Directed by: Ethan Coen
Written by: Ethan Coen, Tricia Cooke
Starring: Margaret Qualley, Geraldine Viswanathan, Beanie Feldstein, Colman Domingo, Pedro Pascal, Bil Camp, Matt Damon
Released: February 22, 2024
Grade: B

Drive-Away Dolls

When asked about my favourite filmmakers, my list always includes Ethan and Joel Coen.  I was first introduced to their work in 1996 with Fargo and have since been wowed by the likes of The Big Lebowski, Intolerable Cruelty, No Country for Old Men, and Burn After Reading.  Just like a successful music band, Wikipedia and the broader film world sees the duo as a single “Coen brothers” entity given the challenge in differentiating the artistic contribution of each.  Of the 13 Academy Award nods they’ve received, 12 were joint nominations.  The only exception was Fargo when different rules were in place preventing two directors being credited (Joel therefore was director while Ethan was producer).
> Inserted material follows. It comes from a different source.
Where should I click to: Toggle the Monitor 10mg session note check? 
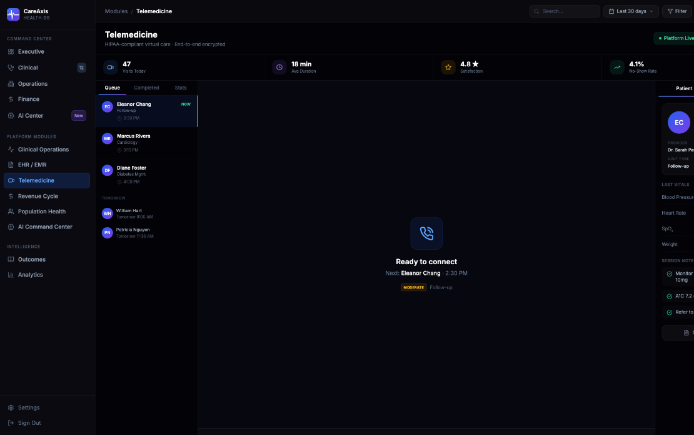point(669,274)
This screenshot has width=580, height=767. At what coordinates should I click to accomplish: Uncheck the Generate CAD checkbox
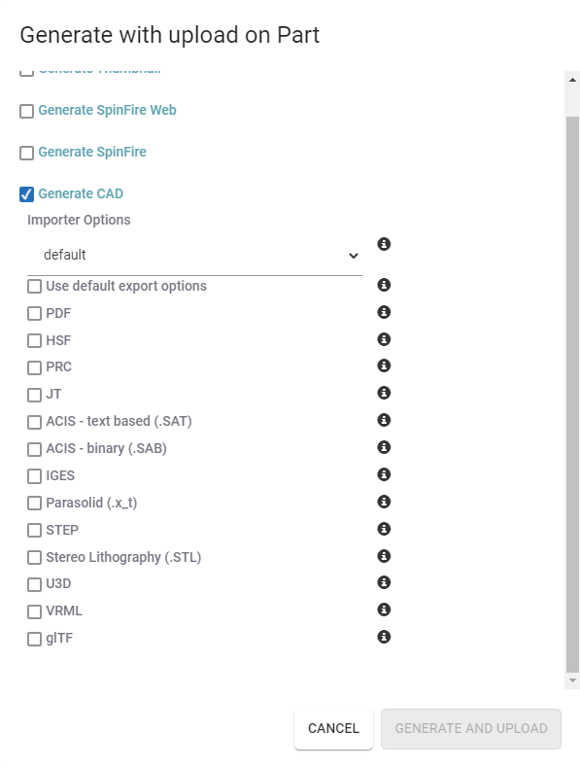pos(26,194)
It’s therefore weird to be talking about the pair in isolation.  Joel directed his first feature independent of his brother in 2021 (The Tragedy of Macbeth) and Ethan is now doing the same with Drive-Away Dolls.  Can I still call them Coen brothers movies?  If you’re worried why they’re doing their own thing, there’s no need to fret.  The 60-something-year-olds are still close and plan to work together again soon but for now, they each wanted a short break to pursue projects of personal interest.
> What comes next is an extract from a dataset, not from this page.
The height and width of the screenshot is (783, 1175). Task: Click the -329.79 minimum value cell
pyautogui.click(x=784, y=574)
With a runtime of just 84 minutes, Drive-Away Dolls is a short, slick comedy set in 1999.  It follows two young women, Jamie (Qualley) and Marian (Viswanathan), who embark on an impulsive, 2-day road trip from Philadelphia to Tallahassee to kick start a new life.  They grab a vehicle from the surly manager of a car-hire company (Camp) but, unbeknown to the women, there’s a silver briefcase hidden in the trunk which gangsters are looking to get their hands on.
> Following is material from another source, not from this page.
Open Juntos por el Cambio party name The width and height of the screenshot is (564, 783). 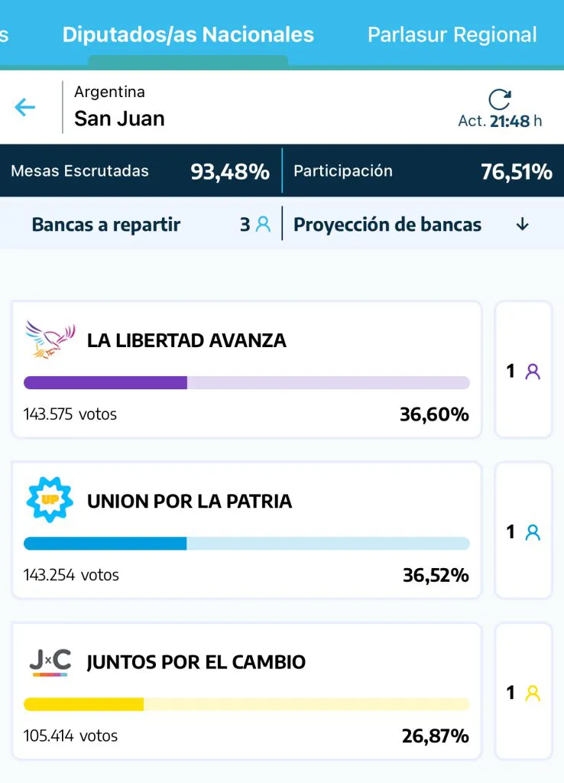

The story doesn’t quite come together in a way which maximises humour.  The punchline is a good one (I won’t spoil it) but the scenes along the way involving the inept criminals are a too “one-note” and highlight the slight narrative.  The better subplot is the romantic one which develops between the chatty Jamie and the timid Marian.  These two couldn’t be more different in terms of personality but, in spending several days together, they gravitate towards a middle ground where each takes on attributes of the other.

In the same vein as a classic, low-brow American comedy, the film also has a few decent scenes which don’t advance the plot… but generate laughs regardless.  The best involves Jamie and Marian befriending a female soccer team after a food-related detour and it showcases the comedic timing of stars Margaret Qualley (Once Upon a Time in Hollywood) and Geraldine Viswanathan (Blockers).  Having names like Colman Domingo, Matt Damon and Pedro Pascal on the poster might add to the box-office but for fans of their work, keep your expectations in check as their involvement is negligible (feels like they shot all their scenes in one day).

It takes a little while to get going but if looking for a quick, entertaining comedy with a splash of outlandishness, Drive-Away Dolls offers enough.